Collected data entries:
>>>>>

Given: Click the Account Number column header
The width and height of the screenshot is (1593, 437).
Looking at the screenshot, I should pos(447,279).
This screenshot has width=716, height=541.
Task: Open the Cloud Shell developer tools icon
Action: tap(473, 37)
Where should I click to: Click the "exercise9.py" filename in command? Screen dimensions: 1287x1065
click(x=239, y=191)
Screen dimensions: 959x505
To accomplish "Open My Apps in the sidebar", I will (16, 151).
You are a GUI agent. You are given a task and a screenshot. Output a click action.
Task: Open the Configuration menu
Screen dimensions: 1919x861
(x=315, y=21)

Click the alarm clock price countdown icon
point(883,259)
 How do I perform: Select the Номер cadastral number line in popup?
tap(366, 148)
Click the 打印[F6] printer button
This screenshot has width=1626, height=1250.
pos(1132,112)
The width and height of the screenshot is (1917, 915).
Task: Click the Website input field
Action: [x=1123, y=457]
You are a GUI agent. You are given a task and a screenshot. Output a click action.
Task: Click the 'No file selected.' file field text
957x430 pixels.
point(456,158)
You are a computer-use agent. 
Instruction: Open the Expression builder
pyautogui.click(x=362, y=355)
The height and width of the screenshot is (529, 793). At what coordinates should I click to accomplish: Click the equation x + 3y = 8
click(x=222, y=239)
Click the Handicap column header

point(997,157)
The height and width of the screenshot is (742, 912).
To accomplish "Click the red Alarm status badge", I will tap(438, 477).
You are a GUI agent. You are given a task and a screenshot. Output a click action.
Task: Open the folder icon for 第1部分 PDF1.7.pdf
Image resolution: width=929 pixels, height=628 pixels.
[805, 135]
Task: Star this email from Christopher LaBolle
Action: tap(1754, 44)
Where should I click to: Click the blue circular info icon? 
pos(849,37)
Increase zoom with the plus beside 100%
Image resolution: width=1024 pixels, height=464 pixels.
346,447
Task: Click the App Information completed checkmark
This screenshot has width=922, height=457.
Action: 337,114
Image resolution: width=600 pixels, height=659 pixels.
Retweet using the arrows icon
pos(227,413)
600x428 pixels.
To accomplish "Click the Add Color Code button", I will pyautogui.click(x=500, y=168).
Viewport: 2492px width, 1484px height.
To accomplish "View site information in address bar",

<<<<<

* _Description of the task_: Copy out the records word for word, beginning with their first line and ending with the line that contains "Task: Open the Cloud". Include both of those lines.

* _Answer for the task_:
Given: Click the Account Number column header
The width and height of the screenshot is (1593, 437).
Looking at the screenshot, I should pos(447,279).
This screenshot has width=716, height=541.
Task: Open the Cloud Shell developer tools icon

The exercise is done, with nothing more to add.